Leaving the pictures aside, transcribe every line below exactly.
-=-=-
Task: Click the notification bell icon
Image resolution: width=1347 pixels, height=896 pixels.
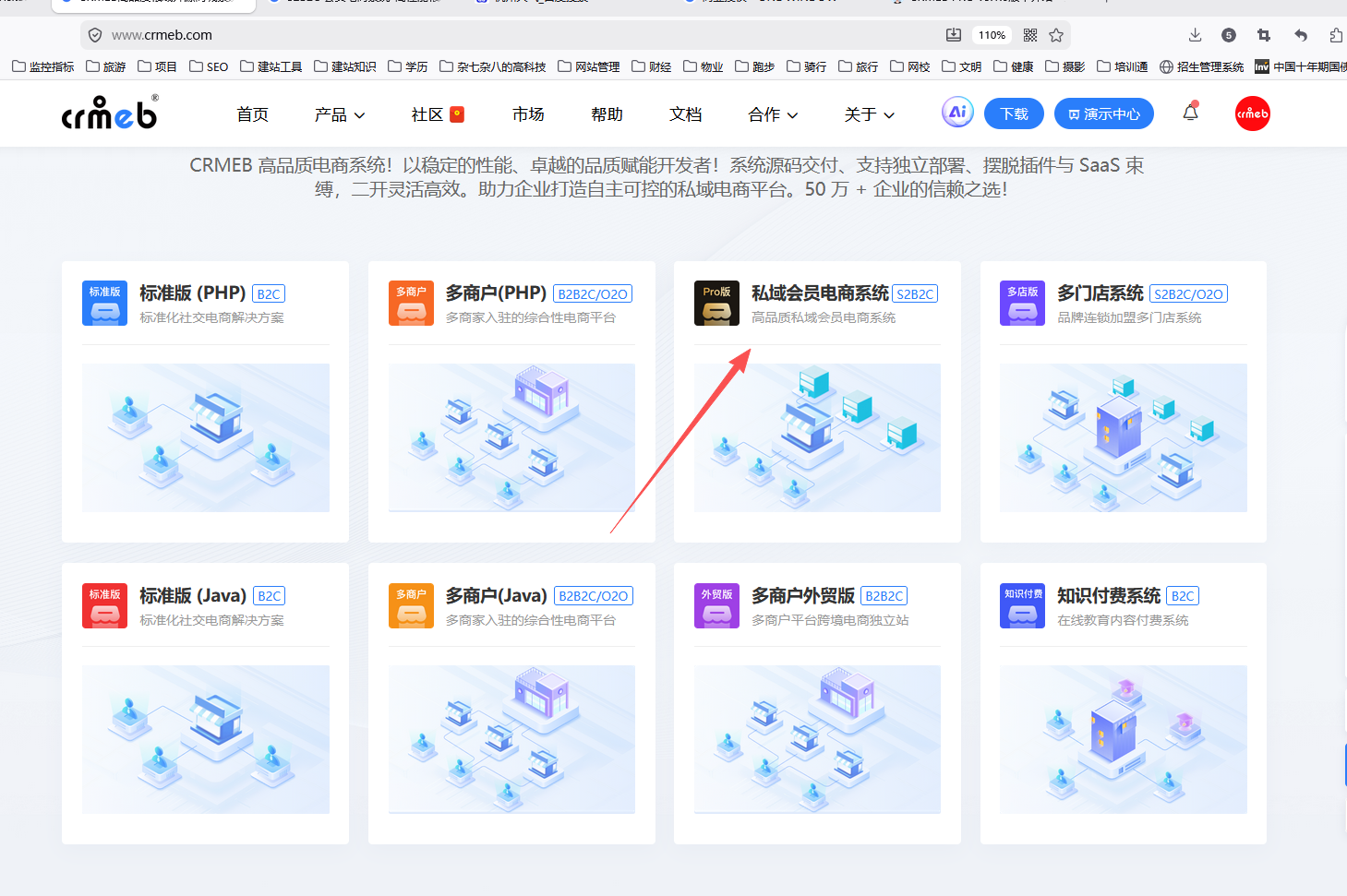Action: [x=1190, y=113]
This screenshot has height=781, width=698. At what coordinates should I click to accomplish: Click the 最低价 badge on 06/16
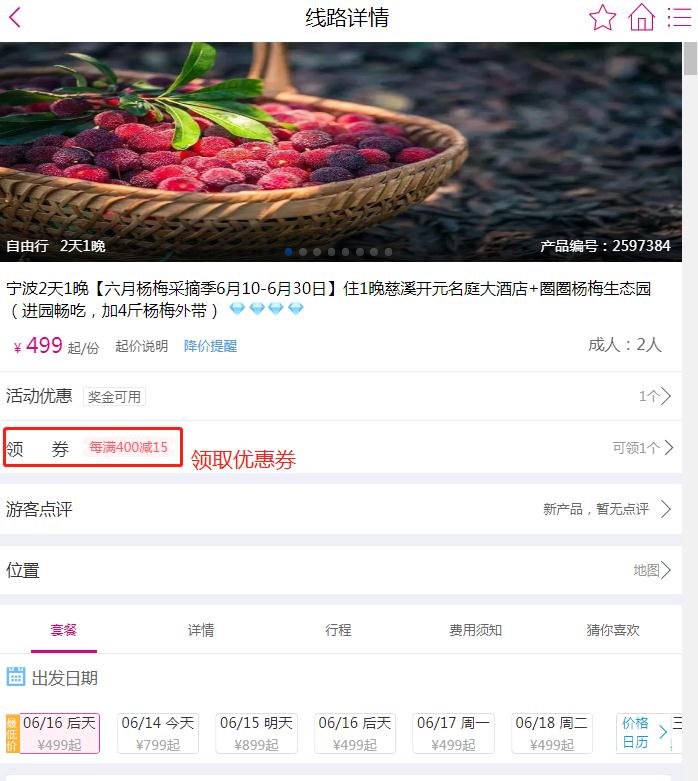[x=12, y=733]
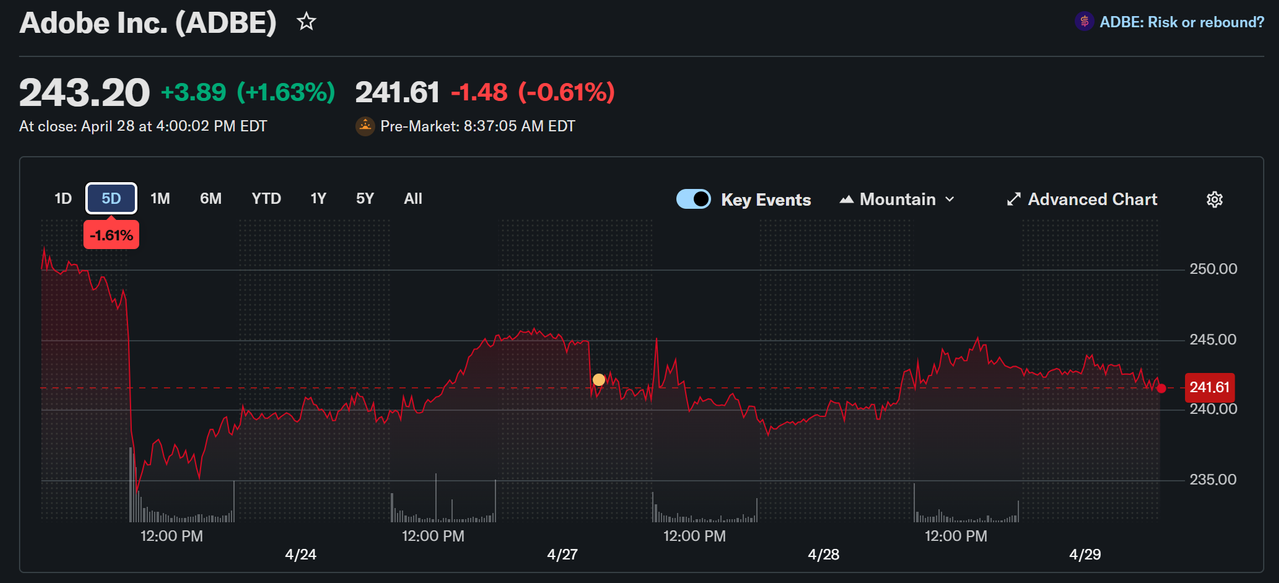Click the mountain chart-type icon
The image size is (1279, 583).
pos(846,199)
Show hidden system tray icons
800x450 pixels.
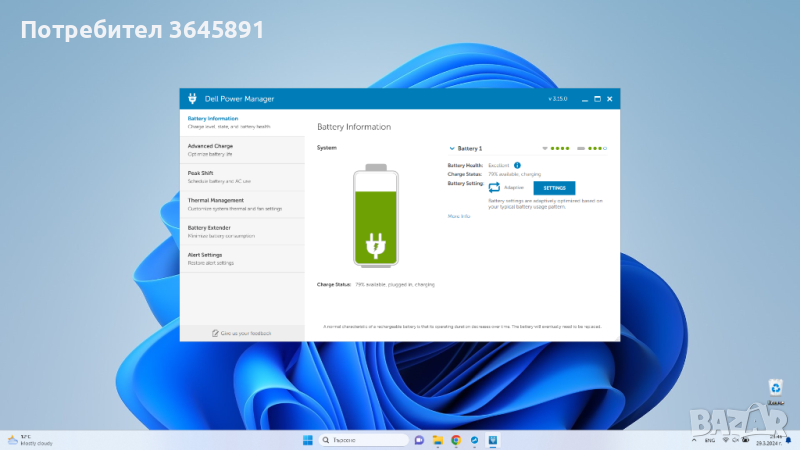pyautogui.click(x=696, y=440)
-=-=-
__Result of the task__:
Task: Click the notification bell icon
Image resolution: width=1347 pixels, height=896 pixels.
Action: [x=1190, y=113]
This screenshot has height=781, width=698. At what coordinates should I click to accomplish: Click the 最低价 badge on 06/16
[x=12, y=733]
Click the mountain chart-type icon
The image size is (1279, 583).
pos(846,199)
Show hidden system tray icons
800x450 pixels.
pyautogui.click(x=696, y=440)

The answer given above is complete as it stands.